In March 2009, Ignagni promised President Obama: You have our commitment to play, to contribute, and to help pass health care reform this year. And play she did.
Ignagni and AHIP members participated in hundreds of meetings and spent millions of dollars to shape the final bill. Between January 2007 and August 2012, the political action committees of AHIP and the 11 largest health insurance companies gave $10.2 million to federal politicians, according to Federal Election Commission filings.
As for doctors? Yes many of the rank and file are absolutely against it. But the AMA, which represents about 40% of doctors, was indeed endorsing 0bamacare with a full throated roar.
BRING IT !
It is inevitable that ObamaCommieCare must end badly.
Let it be now so my Grandchildren are spared the cruel effect of ObamaScoialized Health Insurance Tax, or OSHIT!
Sounds like a lot of folks are going to get lessons in the consequences of being clueless, in the school of hard knocks.
As much as we might like to push that whole gaggle of complicit insurers down the stairs, however, unless somehow we can reinvent the healthcare finance world completely independently before the Blues become a fond memory, we are stuck having to redeem that resource. I mean what else would you really do, once YOU return to reality?
...I mean, there is an advantage to being known as the guys who saved their skin. They will probably eat out of your hand for a good long time.
Because for years after the Eighteenth Amendment, no one could buy a drink anywhere.
Long before the insurers are in any danger of going under, they will be able to exert the kind of pressure for repeal that they exerted for passage IN SPADES.

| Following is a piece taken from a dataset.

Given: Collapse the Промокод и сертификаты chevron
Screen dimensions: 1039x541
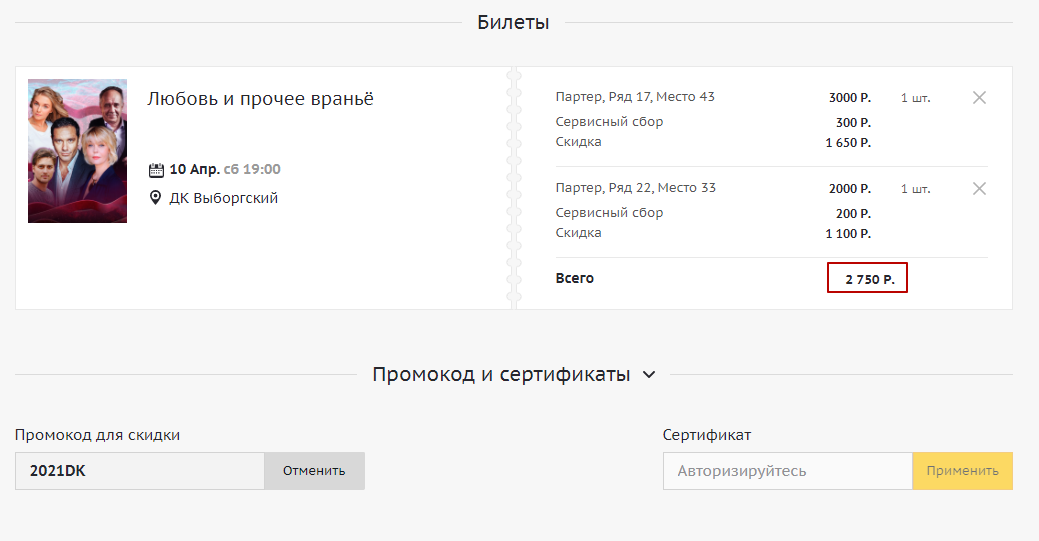Looking at the screenshot, I should pyautogui.click(x=649, y=375).
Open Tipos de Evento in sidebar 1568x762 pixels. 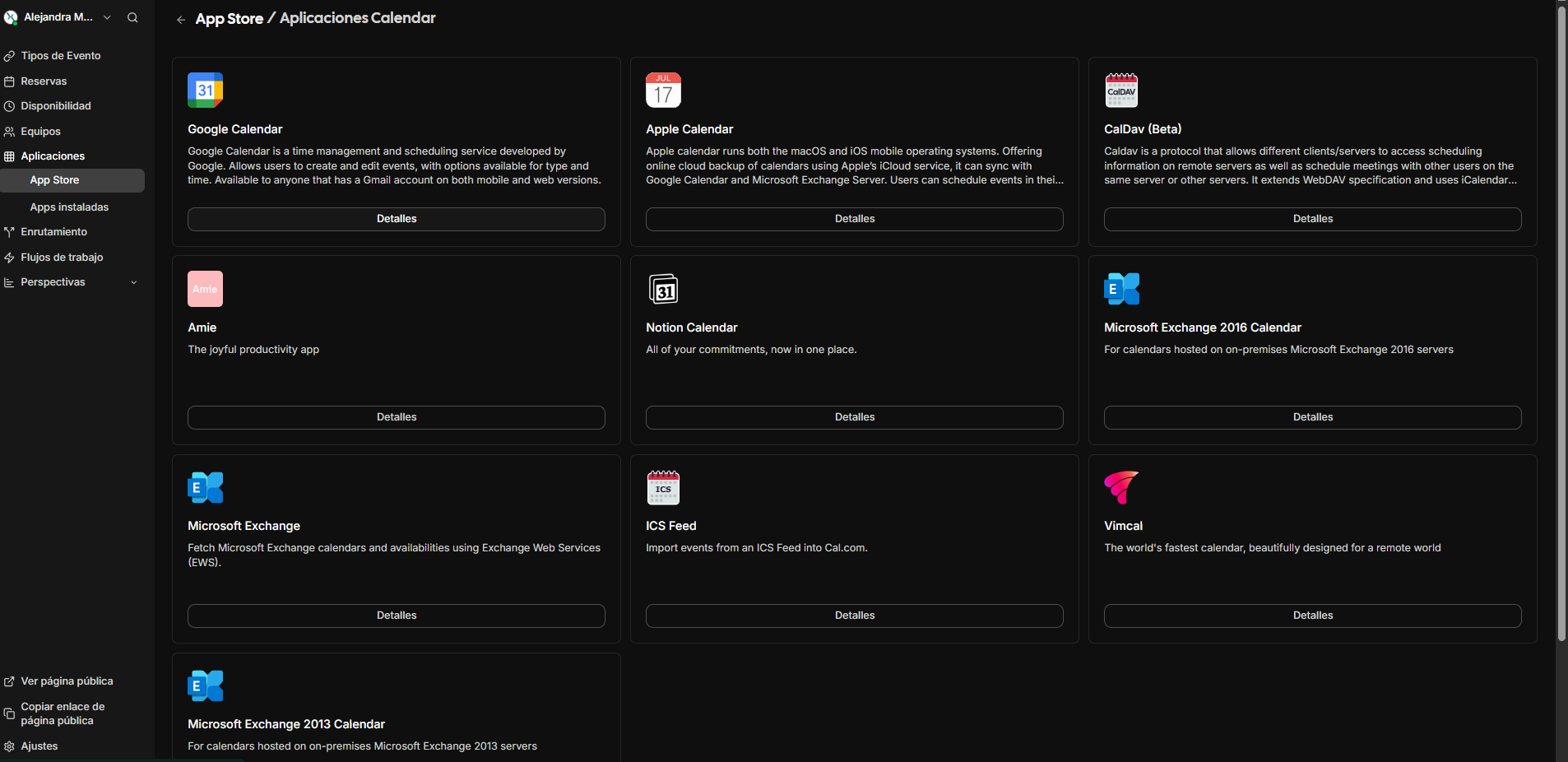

What they expect is that no one is going to call their bluff. Sorry, I'm not folding without calling them. Given what the government has done with healthcare so far, there is going to be absolutely ZERO pressure to pass a single payer plan. Whatever happens to existing insurers, there is never going to be any pressure to do that. The pressure for single payer will become enormous if we curl up like a bunch of puss!es and give them what they want, while Rat politicians scream for years about how taxpayers and "the Republican Plan" are holding up Big Healthcare.
No thanks. What reality do you live in?
In a decade or so they’ll run out of property to seize. Then what? Idiots!
If this one page bill doesn't work, I highly doubt one drafted by the current Congress will.
Yep. We either pay for the bailout or we pay for "free" insurance for everyone. Part of obama's removal of the middle class.